THE BASIS POINT

S&P: June Home Prices Down 15.9% YOY (20-city table), Bottom Is Getting Closer

 

The S&P Case Shiller June 2008 report of existing home sales showed record year-over-year 15.9% price declines averaged across 20 major cities, and 15.4% declines from 2Q07 to 2Q08 (see table below). Prices were down from Q108 to Q208. In June, nine of the 20 cities were up month-to-month compared with seven in May. Nevertheless, not one market is showing a positive return over the past 12 months and seven of the metro areas are reporting declines in excess of 20.0%. Co-creator of the index Karl “Chip” Case said that declines are likely to continue in the near term but that “In the meantime the rest of the market in a lot of states look reasonably like a bottom is getting closer.”

Case Shiller June 2008 Home Prices

S&P Case Shiller June 2008

Last month Case told Barron’s price-to-household-income ratios are returning to more historically normal levels in many bigger markets. Here’s an excerpt from his Barron’s interview:

Case prefers to study the ratio of sale prices to per-capita income in various locales — already has improved affordability. The change in such ratios varies by market, with Florida, Arizona and Nevada typically tracing short boom-and-bust cycles because any surge in speculative demand quickly is followed by overbuilding, due in part to the abundance of cheap land. The ratio in Phoenix, for example, has been reverting to a more typical six times home prices to income, after soaring to nine times in 2005 and ‘06.

Most volatile are popular metro areas, such as Los Angeles and Boston, where housing demand is high, along with restrictions on development.

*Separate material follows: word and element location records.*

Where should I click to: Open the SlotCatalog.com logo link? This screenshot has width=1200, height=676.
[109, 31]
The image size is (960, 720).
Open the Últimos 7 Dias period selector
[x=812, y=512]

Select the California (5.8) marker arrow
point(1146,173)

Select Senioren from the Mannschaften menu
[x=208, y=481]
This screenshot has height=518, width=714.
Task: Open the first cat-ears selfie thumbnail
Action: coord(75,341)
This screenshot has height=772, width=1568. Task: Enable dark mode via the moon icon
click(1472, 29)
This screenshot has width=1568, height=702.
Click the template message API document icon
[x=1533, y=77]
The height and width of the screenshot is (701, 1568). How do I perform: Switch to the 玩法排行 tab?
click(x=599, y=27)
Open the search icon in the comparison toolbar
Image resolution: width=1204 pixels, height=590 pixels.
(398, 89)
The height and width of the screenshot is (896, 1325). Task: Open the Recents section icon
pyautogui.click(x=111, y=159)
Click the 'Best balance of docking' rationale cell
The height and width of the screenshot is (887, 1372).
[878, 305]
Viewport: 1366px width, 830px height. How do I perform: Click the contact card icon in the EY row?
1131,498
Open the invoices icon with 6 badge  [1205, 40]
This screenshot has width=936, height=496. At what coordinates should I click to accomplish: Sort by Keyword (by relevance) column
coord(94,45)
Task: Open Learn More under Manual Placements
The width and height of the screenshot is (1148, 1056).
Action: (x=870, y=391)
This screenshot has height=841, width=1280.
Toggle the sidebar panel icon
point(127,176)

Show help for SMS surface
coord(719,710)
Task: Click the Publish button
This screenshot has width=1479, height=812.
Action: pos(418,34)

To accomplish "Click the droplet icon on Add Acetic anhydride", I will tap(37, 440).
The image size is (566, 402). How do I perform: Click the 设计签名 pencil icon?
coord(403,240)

Los Angeles’ affordability ratio doubled from 2001 to 16 times at the height of the housing boom, before dropping back to around 11. The Boston market never grew so frenzied, perhaps because it was far from the center of the subprime-lending business in Southern California, where an array of bad business practices flourished. Boston’s housing-affordability ratio peaked at 12, and since has returned to a more normal nine times prices to income.

The index tracks existing single family homes, and is a highly credible pricing barometer for broad market analysis because it excludes condos and new construction. Condos can have more volatile pricing, and new construction pricing can be artificially set by builders, especially in times of distress when discounts an incentives can skew pricing.

ADDITIONAL TEXT FROM PRESS RELEASE
The chart above depicts the annual returns of the U.S. National, the 10-City Composite and the 20-City Composite Home Price Indices. The decline in the S&P/Case-Shiller U.S. National Home Price Index – which covers all nine U.S. census divisions – remained in double digits, recording a record 15.4% decline in the second quarter of 2008 versus the second quarter of 2007. This is larger than the decline of 14.2% reported in the first quarter of the year. The 10-City and 20-City Composites also set new records, with annual declines of 17.0% and 15.9%, respectively. However, it should be noted that the acceleration in decline was only moderate in June. The May numbers reported annual declines of 16.9% and 15.8%, respectively.

“While there is no national turnaround in residential real estate prices, it is possible that we are seeing some regions struggling to come back, which has resulted in some moderation in price declines at the national level” says David M. Blitzer, Chairman of the Index Committee at Standard & Poor’s. “Depending on where you focus on the details of the report, you can see some different stories on where home prices are headed. Record year-over-year declines were reported in both the 10-City and 20-City Composites in June; however, they are very close to the values reported for May. The rate of home price decline may be slowing. For the month, the 10-City Composite was down 0.6% and the 20-City Composite was down 0.5%. While still falling, these are far less than the 2-2.5% monthly drops seen earlier in 2008.”

At the national level, the housing market peaked around June/July of 2006. As of June 2008, two years later, the 10-City Composite has fallen by 20.3% and the 20-City Composite is down 18.8%. Las Vegas remains the weakest market, reporting an annual decline of 28.6%, followed by Miami and Phoenix at -28.3% and -27.9%, respectively. Phoenix was the worst performer for the June to May period, returning -2.6%. The markets that were the high-flyers during the recent real estate boom continue to be the ones that are leading the current decline. On the plus side, Denver and Boston were the best performing markets for the month, returning +1.5% and +1.2%, respectively. Both these markets have had three consecutive months of positive returns. They are outdone by Charlotte and Dallas, however, which have recorded four consecutive months of positive returns. Although there are some improving regional numbers, the picture of the overall residential real estate market remains weak.